I actually feel I'm lucky to be a gay man in the Philippines. I believe the general population is accepting of gays, as they can be encountered everywhere, as hairdressers, make-up artists, fashion designers, stand-up comedians, impersonators, entertainers, dancers, masseurs, girls' best friends, and lately, the trend has spread to customer service, especially call center agents.

I guess the sad part about it is that the stereotype of effeminacy still prevails, which causes the misuse of the word bisexual to encompass discreet gays here.

Homosexuals here are lucky, but to some extent. We are accepted, but not entirely celebrated. I mean I don't see any gay marriage laws taking effect any time soon. But other than the close-to-dying generation and the closed-minded catholic sector, we can live pretty freely with the rest of the normal Filipinos here.

Living with HIV in the Philippines is another thing. I’d say it’s still on the border of being taboo, just like contraception and safe sex. No one talks about it. I never knew or met anyone who had it before this. I’d only see people with HIV on the news, or in documentaries, and not that often either. It’s even still regarded by most as a gay disease. I think the mere fact that only one specific ward in one specific hospital caters especially to patients with HIV and AIDS might sum it all up. Are we being tucked away in a corner of the closet? I’m still trying to figure out for myself how it is really to be living here with HIV.

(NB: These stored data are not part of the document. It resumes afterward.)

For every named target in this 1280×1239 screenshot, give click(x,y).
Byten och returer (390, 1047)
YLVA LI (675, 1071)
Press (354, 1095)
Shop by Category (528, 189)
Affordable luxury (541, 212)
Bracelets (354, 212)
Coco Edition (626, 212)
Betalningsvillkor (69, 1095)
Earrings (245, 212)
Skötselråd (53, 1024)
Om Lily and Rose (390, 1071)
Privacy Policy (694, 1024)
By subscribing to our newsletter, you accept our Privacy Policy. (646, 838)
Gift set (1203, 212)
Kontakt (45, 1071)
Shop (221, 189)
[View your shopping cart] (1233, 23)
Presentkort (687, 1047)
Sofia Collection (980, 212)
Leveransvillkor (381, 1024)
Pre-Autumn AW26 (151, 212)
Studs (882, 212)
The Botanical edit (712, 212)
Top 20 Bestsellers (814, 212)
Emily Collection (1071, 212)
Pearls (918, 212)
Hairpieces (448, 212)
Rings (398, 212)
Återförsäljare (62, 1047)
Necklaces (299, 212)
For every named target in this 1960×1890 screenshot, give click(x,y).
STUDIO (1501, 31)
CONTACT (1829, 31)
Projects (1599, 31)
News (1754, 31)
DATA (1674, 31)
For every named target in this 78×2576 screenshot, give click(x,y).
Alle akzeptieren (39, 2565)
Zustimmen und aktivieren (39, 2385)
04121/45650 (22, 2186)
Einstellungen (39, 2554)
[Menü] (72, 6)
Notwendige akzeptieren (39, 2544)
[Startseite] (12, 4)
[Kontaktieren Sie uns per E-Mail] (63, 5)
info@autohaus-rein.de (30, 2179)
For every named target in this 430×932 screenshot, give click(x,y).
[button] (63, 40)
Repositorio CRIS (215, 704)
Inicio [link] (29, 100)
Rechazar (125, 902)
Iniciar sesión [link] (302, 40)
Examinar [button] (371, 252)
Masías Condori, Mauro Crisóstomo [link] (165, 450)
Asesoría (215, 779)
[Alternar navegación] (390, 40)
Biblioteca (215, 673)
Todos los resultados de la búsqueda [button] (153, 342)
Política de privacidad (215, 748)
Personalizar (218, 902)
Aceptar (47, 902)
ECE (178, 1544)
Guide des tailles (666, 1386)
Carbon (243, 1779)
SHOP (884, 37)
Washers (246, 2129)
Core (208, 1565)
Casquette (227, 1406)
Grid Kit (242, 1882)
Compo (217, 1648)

Although I do look purely Filipino, I am actually not,. My family tree will reveal traces of British, Panamanian, and Chinese in my mix. So I myself am a melting pot.

Regardless, I like it here. I’m not your typical Filipino whose ultimate dream is to go abroad and pursue so-called greener pastures, and eventually forget or deny that they were ever Filipinos.

On my sidebar, to express my pride in being Filipino, or ‘Pinoy for short, I now stamp this blog with the official “Proudly Pinoy” seal. Sa isip, sa salita, at sa gawa (By thoughts, by words and by actions…).

PinoyPoz is Filipino, and proud of it. Mabuhay!